-------- Document extract

Likewise, if a street is ever named after me I want it to be State Road 836, also known as the Dolphin Expressway. Well after it is named after me it will be the "Lazy Iguana Expressway".

Why an expressway? Is my ego that big?

No. Hardly. It is just that the 836 is a toll road, and if it is named after me then I should get free tolls AND a cut of the tolls everyone else pays. Ill even take a 1% cut. Tens of thousands of cars are using the TWO toll booths on that road daily.

Having a surface road named after you - a free road with no tolls - is worthless.

But getting back to the title - Earth Day would have come and gone for me, and I would not have even noticed. But Google prevented that from happening!

You see, when I opened up the web browser Google is my home page. So I saw this.


Right there, at the top of the page, was the special Earth Day logo. Created on a computer that consumes electricity - which is most likely produced by coal.

So I was reminded that it was Earth Day. For the whole day.

And I.........

Had to buy gas for the truck. I was out. It was not able to put it off till today, or else I would have. Because as everyone knows - ALWAYS put off until tomorrow things that do not have to be done today!

It is not just a philosophy for me, it is a life style.

So thank you Google - for once again reminding me about events going on. I know I can always count on Google to create a special logo. I do not need to look at a calendar. Just go to Google every day and look for a special logo!!

Wednesday, April 22, 2009

Rediscovery

I have rediscovered Netflix.

As you may have noticed, the movies listed under the "Now Playing On Netflix" section have not changed in a long time.

Part of that was laziness. But mostly I have not been sending in titles. I sat on some movies for months.

I do not know why. They sucked. And sitting on movies is silly. You pay every month no matter what. If you are going to sit on movies you are really not getting anything for the membership fee.

Netflix likes it however. They make more money that way.

So I have some more stuff arriving today. I have the fourth Futurama movie (Into The Wild Green Yonder), The Flaming Lips Christmas On Mars, and What Lies Beneath.

I have also rediscovered the Netflix player I got shortly after Christmas. That thing really is cool. I can add movies to my "watch it now" queue and the player allows me to watch the movie on the TV. This is good because watching stuff on the computer does not seem to work. It is supposed to - but no. Media Player keeps screwing up.

The Netflix player also allows me to rent new movies from Amazon for $3. So that is cool. I did not know it did that. The player is wirelessly connected to the internet all the time, so I guess it is also getting updates.

Other than that- there is NOTHING going on here.

Monday, April 20, 2009

4-20!

It is 4-20! So you know what that means!!

Yea, I am on to all you 4-20 people. Your little underground holiday is not so underground after all.

Well maybe it is. I am sure someone reading this is going to Google "4-20" to find out what the hell is going on.

But I know.

And everyone is into it. Well not everyone - that is not really true. Some people have these things called "jobs" and part of the requirements to keep said "jobs" is to not have unauthorized chemicals in your piss. At any moment - maybe even right now (if you are at work) someone can bust into your work space with a plastic cup and demand a pee sample.

Much like the Spanish Inquisition - only not as funny. And probably no snazzy red uniforms.

So you have to be ready for that. And the easiest (and best) way to be ready for that is to NOT take part in any facet of the 4-20 underground holiday. Not even a little.

Go out and have a beer instead. After work of course. That is acceptable. Just do not have too many or else the acceptable becomes unacceptable.

----------------
-------- Extracted records

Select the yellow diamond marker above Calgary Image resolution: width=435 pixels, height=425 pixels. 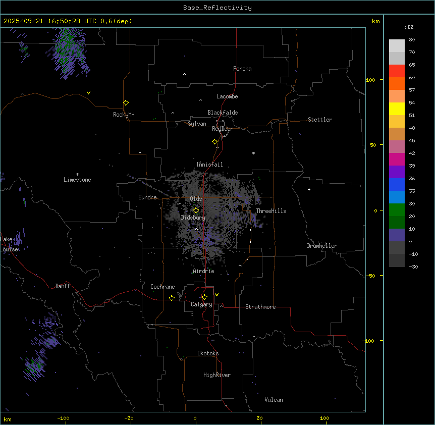[204, 297]
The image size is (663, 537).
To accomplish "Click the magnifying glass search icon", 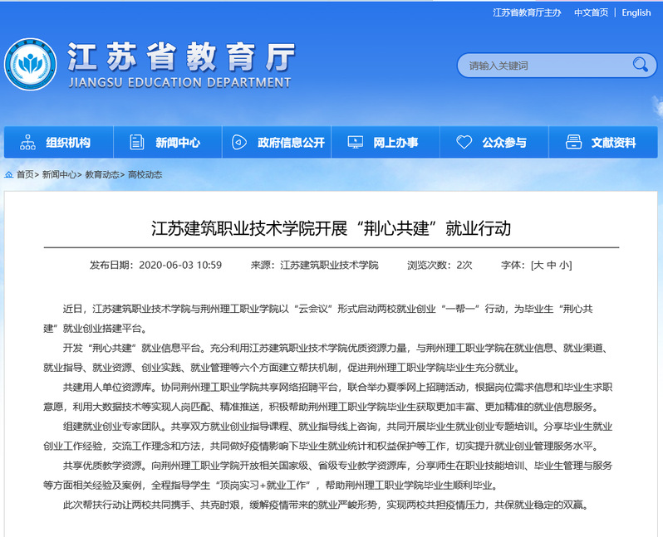I will (640, 65).
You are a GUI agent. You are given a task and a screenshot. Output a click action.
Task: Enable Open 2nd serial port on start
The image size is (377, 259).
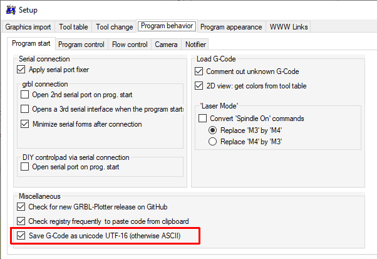[25, 95]
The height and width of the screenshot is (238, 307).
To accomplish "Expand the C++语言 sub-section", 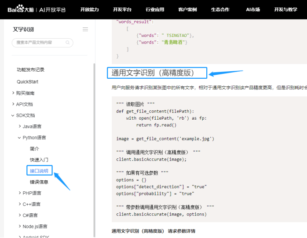I will point(19,204).
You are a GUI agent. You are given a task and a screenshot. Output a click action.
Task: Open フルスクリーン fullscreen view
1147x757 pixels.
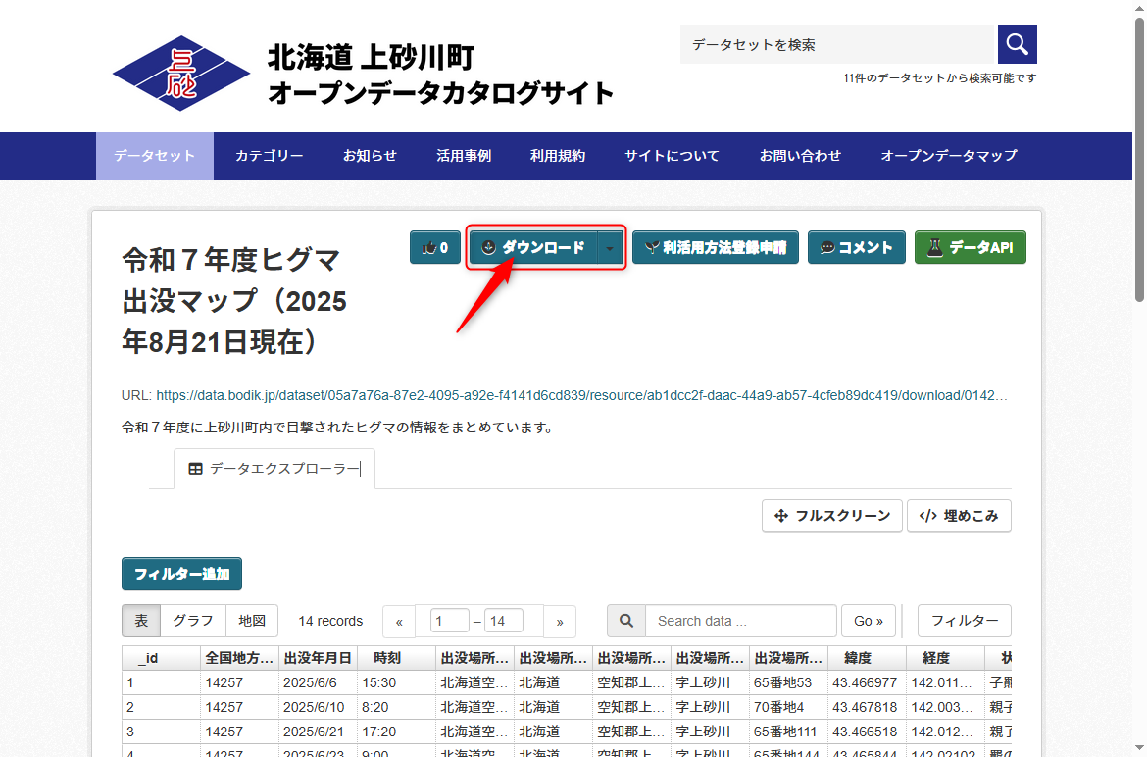pyautogui.click(x=831, y=516)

----------------

* Short problem 1 *
According to the blog excerpt, what does the Netflix player charge to rent new movies from Amazon?
* Short problem 2 *
Reproduce the blog excerpt between "I do not know" and "keeps screwing up.", inclusive, substituting "subscription fee" for "membership fee".

* Exercise result 1 *
$3

* Exercise result 2 *
I do not know why. They sucked. And sitting on movies is silly. You pay every month no matter what. If you are going to sit on movies you are really not getting anything for the subscription fee.

Netflix likes it however. They make more money that way.

So I have some more stuff arriving today. I have the fourth Futurama movie (Into The Wild Green Yonder), The Flaming Lips Christmas On Mars, and What Lies Beneath.

I have also rediscovered the Netflix player I got shortly after Christmas. That thing really is cool. I can add movies to my "watch it now" queue and the player allows me to watch the movie on the TV. This is good because watching stuff on the computer does not seem to work. It is supposed to - but no. Media Player keeps screwing up.